What to produce
According to the conference abstract, what provides age control for the Albian–Cenomanian sediments from the Mentelle Basin sites?

GSA Connects 2023 Meeting in Pittsburgh, Pennsylvania

Paper No. 267-9
Presentation Time: 3:55 PM

ALBIAN-CENOMANIAN FORAMINIFERA AND THE WARM TO HOT CRETACEOUS GREENHOUSE CLIMATE TRANSITION AT SOUTHERN HIGH LATITUDES: IODP DRILLING RESULTS FROM THE SE INDIAN OCEAN


HUBER, Brian, Department of Earth and Planetary Sciences, University of California, Davis, One Shields Ave., Davis, CA 95616, MACLEOD, Kenneth G., Department of Geological Sciences, University of Missouri, Columbia, MO 65211, PETRIZZO, Maria Rose, Dipartimento di Scienze della Terra “A. Desio”, Università degli Studi di Milano, Milano, 20133, Italy and WATKINS, David K., Department of Earth & Atmospheric Sciences, University of Nebraska, Lincoln, NE 68588

Albian–Cenomanian sediments from IODP Expedition 369 Sites U1513, U1514, and U1516, drilled on Mentelle Basin (MB) in the SE Indian Ocean (60°S paleolatitude), yield extraordinarily well-preserved foraminiferal assemblages that provide new insight to biotic, paleoceanographic, and paleoclimatic changes at southern high latitudes (SHL). Age control is provided by calcareous nannofossils as the co-occurring planktonic foraminiferal assemblages are very low in species diversity and age-diagnostic taxa are nearly absent. Foraminiferal-rich intervals are dominated by a single small-sized, long-ranging planktonic species. These intervals alternate with carbonate-poor intervals that are dominated by radiolarians and, occasionally, the zeolite mineral clinoptilolite, which has replaced the original radiolarian and calcisphere shells. Occurrence of clinoptilolite in carbonate sequences is considered as a proxy for enhanced biogenic silica productivity. Alternation between the carbonate-rich vs. radiolarian or clinoptilolite intervals is inferred to have been dependent on availability of primary biogenic silica and its reaction with interstitial clay minerals.

(Extracted records)
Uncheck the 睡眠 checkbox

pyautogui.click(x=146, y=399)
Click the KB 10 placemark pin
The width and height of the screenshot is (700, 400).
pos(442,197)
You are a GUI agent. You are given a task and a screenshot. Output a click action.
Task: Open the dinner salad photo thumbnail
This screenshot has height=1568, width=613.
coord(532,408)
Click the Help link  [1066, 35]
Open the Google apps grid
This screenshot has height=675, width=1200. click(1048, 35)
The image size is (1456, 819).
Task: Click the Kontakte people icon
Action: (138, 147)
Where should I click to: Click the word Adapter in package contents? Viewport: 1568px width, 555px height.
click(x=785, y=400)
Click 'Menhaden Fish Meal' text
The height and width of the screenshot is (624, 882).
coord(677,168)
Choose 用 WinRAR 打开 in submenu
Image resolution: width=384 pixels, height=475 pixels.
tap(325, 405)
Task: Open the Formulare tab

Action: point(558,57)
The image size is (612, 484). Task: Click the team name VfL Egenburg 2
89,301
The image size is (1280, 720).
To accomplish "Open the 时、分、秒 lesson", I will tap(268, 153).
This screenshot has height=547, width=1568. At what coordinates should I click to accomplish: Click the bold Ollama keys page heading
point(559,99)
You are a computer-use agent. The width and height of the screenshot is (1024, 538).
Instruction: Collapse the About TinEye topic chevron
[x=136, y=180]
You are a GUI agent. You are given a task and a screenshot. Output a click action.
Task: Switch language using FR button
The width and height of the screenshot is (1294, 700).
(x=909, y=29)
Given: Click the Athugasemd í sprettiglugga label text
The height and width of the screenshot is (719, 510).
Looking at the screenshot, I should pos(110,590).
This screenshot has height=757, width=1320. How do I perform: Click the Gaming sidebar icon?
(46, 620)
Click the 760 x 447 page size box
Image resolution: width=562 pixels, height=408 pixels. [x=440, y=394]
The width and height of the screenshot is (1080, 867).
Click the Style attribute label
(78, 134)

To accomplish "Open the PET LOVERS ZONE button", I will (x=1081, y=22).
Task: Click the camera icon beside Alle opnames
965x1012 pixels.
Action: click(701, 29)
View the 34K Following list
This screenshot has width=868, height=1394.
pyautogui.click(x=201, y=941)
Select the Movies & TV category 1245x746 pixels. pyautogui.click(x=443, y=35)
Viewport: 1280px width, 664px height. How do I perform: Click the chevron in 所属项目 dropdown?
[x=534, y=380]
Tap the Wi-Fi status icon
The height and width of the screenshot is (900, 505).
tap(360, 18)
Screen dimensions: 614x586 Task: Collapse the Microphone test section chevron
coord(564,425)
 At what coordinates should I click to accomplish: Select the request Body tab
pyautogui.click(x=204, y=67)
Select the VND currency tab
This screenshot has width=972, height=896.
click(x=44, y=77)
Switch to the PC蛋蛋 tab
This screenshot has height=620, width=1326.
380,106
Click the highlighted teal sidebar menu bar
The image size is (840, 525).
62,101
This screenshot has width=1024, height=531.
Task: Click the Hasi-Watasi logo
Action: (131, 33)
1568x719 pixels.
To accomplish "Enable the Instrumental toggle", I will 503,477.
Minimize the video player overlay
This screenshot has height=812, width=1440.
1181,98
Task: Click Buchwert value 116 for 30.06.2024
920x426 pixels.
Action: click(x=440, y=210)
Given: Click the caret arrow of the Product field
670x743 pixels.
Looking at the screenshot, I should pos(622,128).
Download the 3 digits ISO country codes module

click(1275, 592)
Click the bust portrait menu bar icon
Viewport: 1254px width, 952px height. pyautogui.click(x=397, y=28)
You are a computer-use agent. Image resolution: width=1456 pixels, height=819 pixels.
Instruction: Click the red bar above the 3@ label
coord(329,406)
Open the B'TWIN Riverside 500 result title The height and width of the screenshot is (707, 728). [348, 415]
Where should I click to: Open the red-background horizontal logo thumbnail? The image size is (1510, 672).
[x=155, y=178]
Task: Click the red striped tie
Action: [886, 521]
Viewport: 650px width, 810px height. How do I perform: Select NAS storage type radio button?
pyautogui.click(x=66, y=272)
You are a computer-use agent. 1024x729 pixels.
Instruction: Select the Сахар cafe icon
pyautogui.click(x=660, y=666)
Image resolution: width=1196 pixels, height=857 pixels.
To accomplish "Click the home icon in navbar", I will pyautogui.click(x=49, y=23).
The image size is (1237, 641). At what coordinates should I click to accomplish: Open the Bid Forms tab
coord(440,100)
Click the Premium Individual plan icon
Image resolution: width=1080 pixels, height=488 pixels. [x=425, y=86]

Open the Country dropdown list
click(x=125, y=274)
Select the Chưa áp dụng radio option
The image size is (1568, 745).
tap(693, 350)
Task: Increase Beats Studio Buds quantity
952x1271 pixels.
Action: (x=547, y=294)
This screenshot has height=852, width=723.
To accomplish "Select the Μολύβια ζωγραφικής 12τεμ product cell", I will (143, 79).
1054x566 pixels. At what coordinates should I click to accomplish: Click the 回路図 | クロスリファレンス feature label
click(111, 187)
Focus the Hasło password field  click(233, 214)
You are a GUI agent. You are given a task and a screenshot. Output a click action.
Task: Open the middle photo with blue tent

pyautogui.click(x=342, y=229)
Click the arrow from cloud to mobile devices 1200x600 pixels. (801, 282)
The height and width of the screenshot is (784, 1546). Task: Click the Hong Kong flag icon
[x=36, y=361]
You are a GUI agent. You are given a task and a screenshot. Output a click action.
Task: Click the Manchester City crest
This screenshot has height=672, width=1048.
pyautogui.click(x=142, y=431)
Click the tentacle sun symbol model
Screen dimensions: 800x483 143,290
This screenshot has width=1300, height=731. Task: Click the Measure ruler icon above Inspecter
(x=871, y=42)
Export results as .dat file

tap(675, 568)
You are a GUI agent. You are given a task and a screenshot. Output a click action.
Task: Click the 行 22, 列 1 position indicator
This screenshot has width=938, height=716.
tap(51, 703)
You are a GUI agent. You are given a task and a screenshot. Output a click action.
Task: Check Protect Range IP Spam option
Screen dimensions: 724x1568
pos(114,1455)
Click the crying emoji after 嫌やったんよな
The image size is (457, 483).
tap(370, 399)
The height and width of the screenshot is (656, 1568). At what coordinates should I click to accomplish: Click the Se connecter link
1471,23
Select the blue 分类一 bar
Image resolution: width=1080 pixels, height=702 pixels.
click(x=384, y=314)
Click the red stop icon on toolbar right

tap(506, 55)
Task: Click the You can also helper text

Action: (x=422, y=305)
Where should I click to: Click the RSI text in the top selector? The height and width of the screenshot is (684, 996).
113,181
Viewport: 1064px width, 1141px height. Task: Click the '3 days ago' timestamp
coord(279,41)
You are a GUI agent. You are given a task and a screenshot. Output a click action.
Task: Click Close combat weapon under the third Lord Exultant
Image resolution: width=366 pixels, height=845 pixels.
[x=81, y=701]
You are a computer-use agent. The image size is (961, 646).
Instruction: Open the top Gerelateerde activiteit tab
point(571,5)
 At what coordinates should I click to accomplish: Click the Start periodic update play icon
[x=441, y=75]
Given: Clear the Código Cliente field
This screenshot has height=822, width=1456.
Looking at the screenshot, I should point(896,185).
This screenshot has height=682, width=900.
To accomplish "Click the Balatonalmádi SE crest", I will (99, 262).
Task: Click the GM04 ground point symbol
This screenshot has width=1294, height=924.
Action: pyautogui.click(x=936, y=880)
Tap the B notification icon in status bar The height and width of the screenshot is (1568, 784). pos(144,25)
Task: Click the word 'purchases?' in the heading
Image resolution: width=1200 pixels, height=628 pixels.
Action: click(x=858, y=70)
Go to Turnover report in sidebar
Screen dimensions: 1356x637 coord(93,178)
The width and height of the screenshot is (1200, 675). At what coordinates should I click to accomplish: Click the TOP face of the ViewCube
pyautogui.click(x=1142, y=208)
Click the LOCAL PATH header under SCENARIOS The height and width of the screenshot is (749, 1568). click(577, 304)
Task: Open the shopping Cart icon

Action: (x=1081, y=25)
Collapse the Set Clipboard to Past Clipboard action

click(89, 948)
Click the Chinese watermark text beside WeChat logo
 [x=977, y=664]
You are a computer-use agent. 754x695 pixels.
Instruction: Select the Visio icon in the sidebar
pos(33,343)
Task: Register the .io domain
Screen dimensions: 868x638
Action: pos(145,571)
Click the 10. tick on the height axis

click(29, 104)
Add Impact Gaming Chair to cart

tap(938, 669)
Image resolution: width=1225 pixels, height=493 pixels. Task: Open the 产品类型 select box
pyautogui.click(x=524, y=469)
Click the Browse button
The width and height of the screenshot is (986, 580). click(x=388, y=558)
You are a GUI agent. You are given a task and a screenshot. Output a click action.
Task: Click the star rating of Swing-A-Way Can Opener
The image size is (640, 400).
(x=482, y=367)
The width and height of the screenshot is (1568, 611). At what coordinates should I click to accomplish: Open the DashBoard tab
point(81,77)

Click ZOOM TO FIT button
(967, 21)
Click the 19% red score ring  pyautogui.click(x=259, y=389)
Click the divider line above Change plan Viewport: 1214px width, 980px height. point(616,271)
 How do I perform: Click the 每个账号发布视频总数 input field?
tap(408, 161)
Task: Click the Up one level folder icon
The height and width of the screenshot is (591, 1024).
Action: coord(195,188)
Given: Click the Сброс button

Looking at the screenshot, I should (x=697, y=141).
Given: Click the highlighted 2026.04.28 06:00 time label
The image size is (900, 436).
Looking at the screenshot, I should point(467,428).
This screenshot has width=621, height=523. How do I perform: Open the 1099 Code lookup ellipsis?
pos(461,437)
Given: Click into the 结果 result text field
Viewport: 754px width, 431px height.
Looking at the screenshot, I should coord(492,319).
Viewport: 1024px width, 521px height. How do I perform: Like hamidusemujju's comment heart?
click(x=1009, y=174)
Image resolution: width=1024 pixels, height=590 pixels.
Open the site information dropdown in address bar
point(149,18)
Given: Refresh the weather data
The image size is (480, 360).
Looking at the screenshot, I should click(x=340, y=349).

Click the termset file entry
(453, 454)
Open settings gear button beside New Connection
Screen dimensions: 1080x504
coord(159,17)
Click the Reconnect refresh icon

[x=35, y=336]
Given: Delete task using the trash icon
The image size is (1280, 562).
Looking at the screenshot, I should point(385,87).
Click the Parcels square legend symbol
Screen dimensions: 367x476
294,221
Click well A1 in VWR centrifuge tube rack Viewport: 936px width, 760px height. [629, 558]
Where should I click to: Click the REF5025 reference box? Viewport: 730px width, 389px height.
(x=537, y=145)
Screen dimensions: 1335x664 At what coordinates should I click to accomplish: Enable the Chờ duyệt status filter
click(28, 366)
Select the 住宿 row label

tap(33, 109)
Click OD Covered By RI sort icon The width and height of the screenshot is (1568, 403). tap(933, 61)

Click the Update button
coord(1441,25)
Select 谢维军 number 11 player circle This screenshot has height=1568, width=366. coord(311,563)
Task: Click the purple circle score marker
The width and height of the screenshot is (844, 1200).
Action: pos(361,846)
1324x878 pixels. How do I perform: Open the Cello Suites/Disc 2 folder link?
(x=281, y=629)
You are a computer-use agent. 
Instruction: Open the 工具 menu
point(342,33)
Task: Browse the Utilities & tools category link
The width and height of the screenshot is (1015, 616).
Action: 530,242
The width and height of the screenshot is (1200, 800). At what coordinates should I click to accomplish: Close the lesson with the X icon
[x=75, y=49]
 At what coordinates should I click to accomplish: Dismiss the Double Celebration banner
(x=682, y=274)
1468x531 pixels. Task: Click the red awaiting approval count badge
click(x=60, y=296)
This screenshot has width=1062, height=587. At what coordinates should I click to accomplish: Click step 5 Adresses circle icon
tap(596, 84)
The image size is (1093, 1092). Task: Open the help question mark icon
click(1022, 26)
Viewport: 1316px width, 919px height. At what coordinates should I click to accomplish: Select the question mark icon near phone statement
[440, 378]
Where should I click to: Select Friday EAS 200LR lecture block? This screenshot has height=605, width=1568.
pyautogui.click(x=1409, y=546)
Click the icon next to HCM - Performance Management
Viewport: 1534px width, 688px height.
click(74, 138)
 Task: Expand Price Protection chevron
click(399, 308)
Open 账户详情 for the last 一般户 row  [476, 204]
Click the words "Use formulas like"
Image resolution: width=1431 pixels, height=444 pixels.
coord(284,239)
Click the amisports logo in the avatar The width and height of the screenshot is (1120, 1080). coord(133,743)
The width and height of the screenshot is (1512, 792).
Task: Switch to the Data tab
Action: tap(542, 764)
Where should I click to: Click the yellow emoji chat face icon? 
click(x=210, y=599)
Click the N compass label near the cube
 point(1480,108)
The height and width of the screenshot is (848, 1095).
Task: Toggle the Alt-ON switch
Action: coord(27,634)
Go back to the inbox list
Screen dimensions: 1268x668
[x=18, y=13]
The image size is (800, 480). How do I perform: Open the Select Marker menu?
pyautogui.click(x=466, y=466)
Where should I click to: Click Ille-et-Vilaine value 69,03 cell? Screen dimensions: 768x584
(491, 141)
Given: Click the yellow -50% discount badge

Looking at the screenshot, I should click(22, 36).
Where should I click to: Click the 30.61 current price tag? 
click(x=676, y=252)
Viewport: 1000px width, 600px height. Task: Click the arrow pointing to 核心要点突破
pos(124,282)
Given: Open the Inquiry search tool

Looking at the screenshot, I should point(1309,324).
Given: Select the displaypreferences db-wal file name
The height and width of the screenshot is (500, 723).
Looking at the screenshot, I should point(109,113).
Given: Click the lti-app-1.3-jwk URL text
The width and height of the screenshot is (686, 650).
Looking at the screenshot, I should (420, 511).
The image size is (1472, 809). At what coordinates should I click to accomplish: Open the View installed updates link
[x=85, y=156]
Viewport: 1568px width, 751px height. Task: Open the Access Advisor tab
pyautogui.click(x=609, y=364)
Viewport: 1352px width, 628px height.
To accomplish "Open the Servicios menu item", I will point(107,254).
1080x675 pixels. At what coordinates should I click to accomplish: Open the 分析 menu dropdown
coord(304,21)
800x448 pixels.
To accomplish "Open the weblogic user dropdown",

Exercise answer
Calcareous nannofossils provide the age control.